## [Extracted entries]
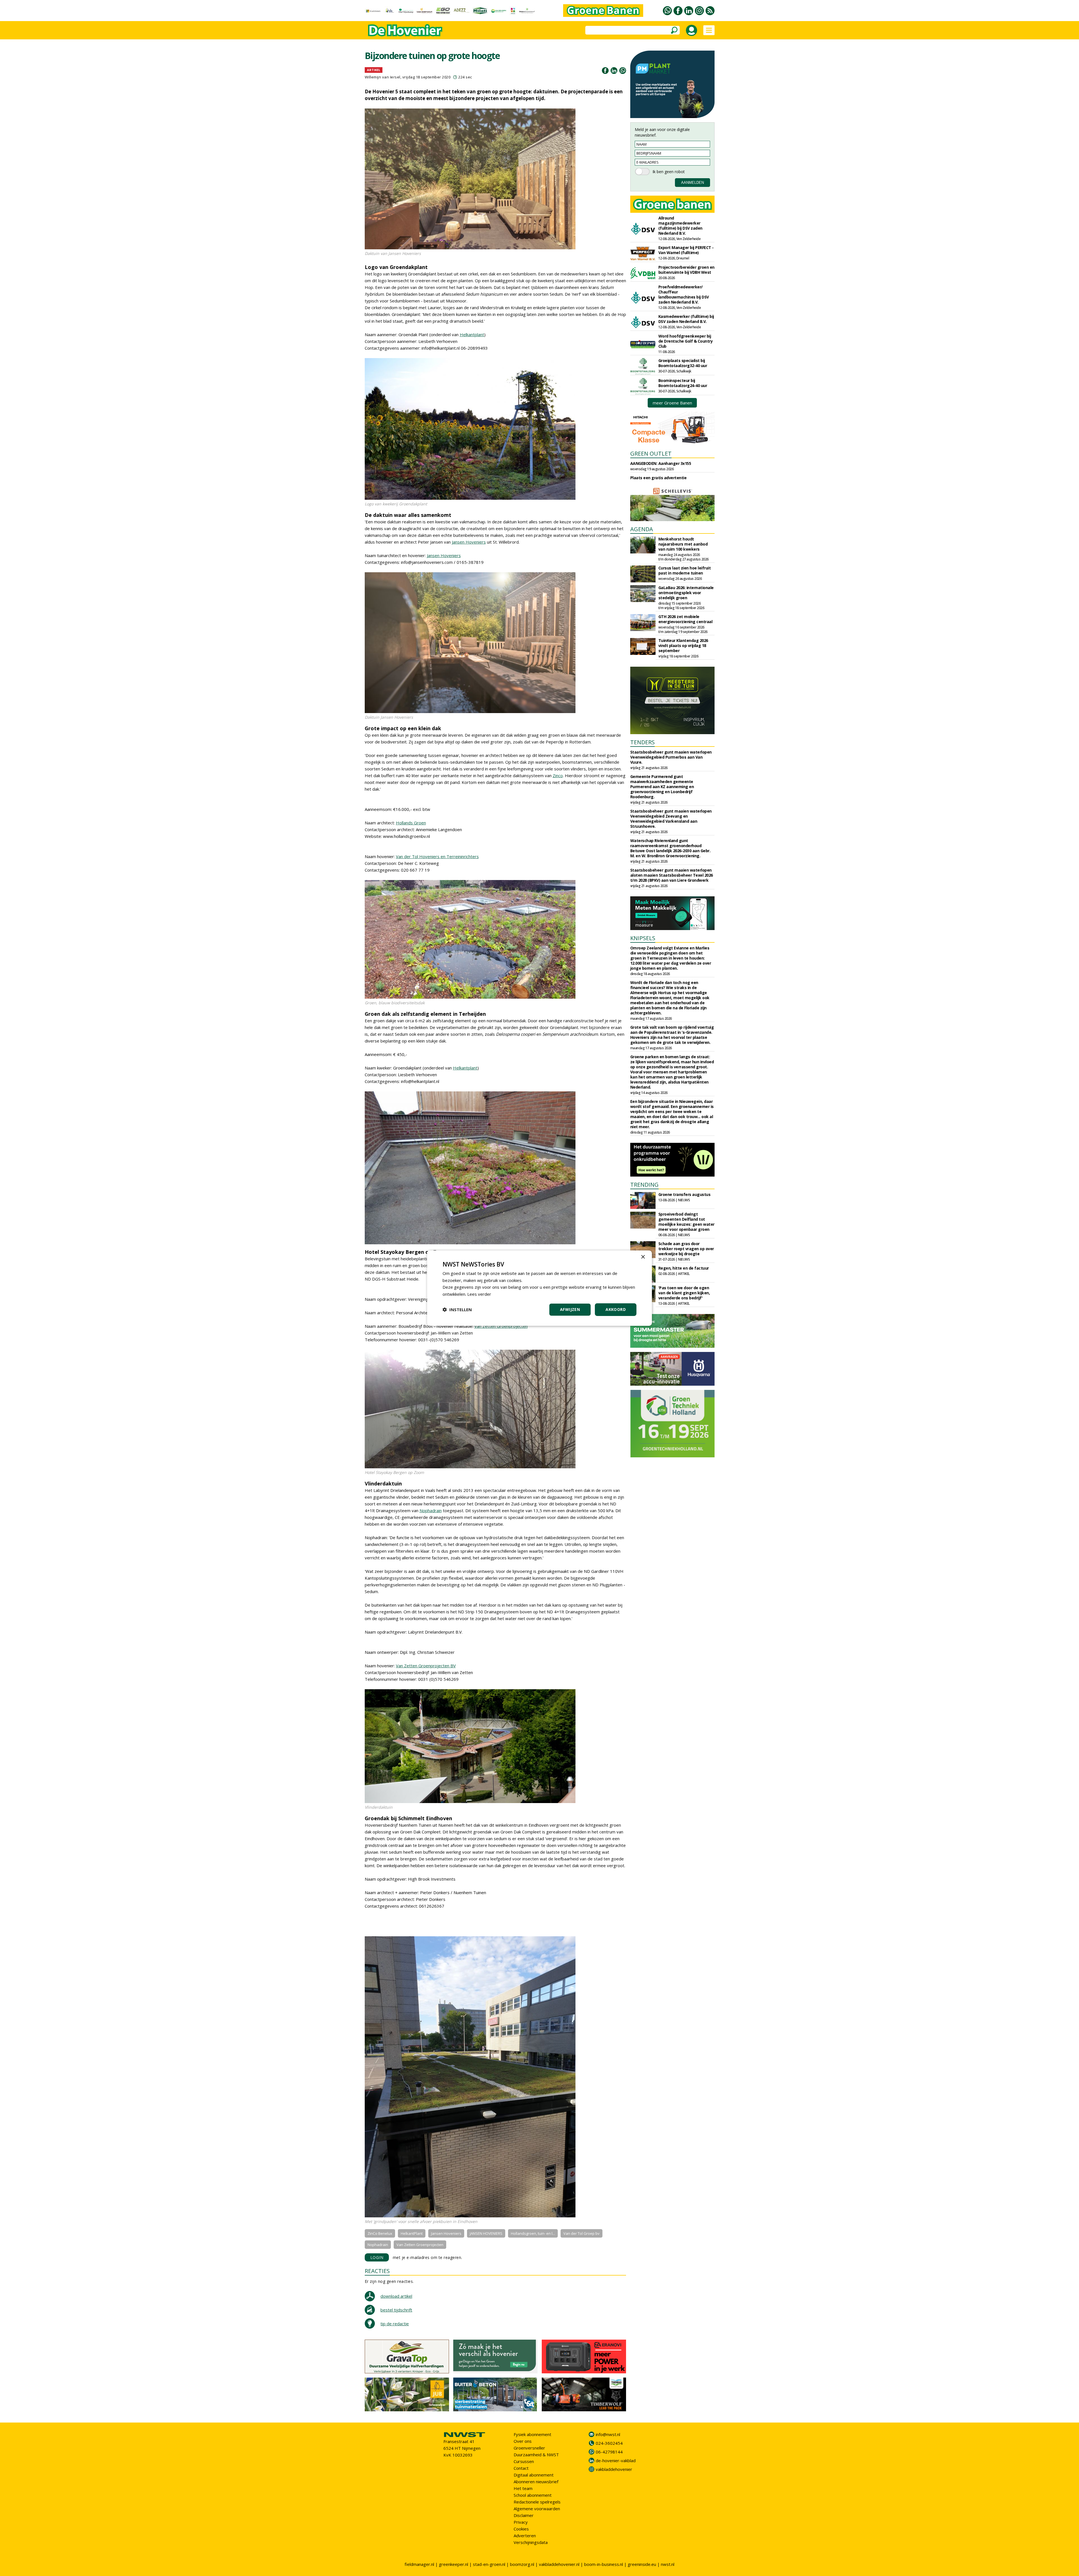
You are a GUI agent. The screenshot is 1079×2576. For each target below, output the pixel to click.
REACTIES (377, 2271)
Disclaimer (524, 2515)
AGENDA (641, 529)
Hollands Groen (411, 823)
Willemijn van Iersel (382, 77)
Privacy (521, 2522)
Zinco (558, 775)
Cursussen (524, 2461)
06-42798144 (609, 2452)
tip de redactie (394, 2323)
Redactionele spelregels (537, 2502)
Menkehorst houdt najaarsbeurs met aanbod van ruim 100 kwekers (683, 544)
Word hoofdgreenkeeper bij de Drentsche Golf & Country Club (685, 341)
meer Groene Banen (672, 403)
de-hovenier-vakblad (616, 2460)
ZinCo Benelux (380, 2233)
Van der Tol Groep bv (581, 2233)
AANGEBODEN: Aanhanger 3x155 (660, 463)
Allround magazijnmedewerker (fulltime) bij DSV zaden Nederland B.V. (680, 225)
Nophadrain (431, 1510)
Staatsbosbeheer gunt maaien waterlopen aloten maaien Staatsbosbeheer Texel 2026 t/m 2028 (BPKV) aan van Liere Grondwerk (671, 875)
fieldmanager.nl (419, 2564)
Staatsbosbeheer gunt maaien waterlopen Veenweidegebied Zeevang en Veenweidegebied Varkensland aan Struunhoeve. (671, 818)
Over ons (523, 2441)
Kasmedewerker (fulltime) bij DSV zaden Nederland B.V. (686, 319)
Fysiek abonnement (532, 2434)
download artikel (396, 2296)
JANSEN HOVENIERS (486, 2233)
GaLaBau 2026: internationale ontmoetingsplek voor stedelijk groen (686, 592)
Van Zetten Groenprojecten (501, 1326)
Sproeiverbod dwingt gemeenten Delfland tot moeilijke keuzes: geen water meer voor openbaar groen (686, 1221)
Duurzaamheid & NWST (536, 2454)
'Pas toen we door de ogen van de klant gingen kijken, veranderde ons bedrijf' (684, 1293)
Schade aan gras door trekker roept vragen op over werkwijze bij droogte (686, 1248)
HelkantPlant (412, 2233)
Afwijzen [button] (570, 1309)
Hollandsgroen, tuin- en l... (533, 2233)
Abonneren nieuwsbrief (536, 2481)
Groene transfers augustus (684, 1194)
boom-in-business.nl (603, 2564)
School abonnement (533, 2495)
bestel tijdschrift (396, 2310)
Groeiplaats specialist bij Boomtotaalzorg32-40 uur (682, 363)
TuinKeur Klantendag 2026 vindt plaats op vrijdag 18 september (683, 645)
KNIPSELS (642, 938)
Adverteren (525, 2535)
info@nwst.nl (608, 2434)
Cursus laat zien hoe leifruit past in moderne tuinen (684, 570)
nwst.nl (667, 2564)
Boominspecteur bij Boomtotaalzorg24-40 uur (682, 383)
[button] (457, 1309)
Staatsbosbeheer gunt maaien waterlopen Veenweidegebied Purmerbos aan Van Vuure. (671, 757)
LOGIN (377, 2257)
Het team (523, 2488)
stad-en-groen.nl (489, 2564)
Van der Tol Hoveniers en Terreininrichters (437, 856)
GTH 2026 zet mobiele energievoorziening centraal (685, 619)
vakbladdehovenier (614, 2469)
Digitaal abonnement (534, 2475)
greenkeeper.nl (453, 2564)
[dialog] (539, 1288)
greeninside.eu (642, 2564)
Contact (521, 2468)
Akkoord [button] (616, 1309)
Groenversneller (529, 2448)
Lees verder (479, 1294)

## [Task details]
Retype each line of the data exactly, beginning with the first; include the line containing "Staatsbosbeheer gunt maaien waterlopen Veenweidegebied Zeevang" and stop there, skipping every picture.

## [Answer space]
You are a GUI agent. The screenshot is 1079×2576. For each target below, output the pixel to click.
REACTIES (377, 2271)
Disclaimer (524, 2515)
AGENDA (641, 529)
Hollands Groen (411, 823)
Willemijn van Iersel (382, 77)
Privacy (521, 2522)
Zinco (558, 775)
Cursussen (524, 2461)
06-42798144 (609, 2452)
tip de redactie (394, 2323)
Redactionele spelregels (537, 2502)
Menkehorst houdt najaarsbeurs met aanbod van ruim 100 kwekers (683, 544)
Word hoofdgreenkeeper bij de Drentsche Golf & Country Club (685, 341)
meer Groene Banen (672, 403)
de-hovenier-vakblad (616, 2460)
ZinCo Benelux (380, 2233)
Van der Tol Groep bv (581, 2233)
AANGEBODEN: Aanhanger 3x155 (660, 463)
Allround magazijnmedewerker (fulltime) bij DSV zaden Nederland B.V. (680, 225)
Nophadrain (431, 1510)
Staatsbosbeheer gunt maaien waterlopen aloten maaien Staatsbosbeheer Texel 2026 t/m 2028 (BPKV) aan van Liere Grondwerk (671, 875)
fieldmanager.nl (419, 2564)
Staatsbosbeheer gunt maaien waterlopen Veenweidegebied Zeevang en Veenweidegebied Varkensland aan Struunhoeve. (671, 818)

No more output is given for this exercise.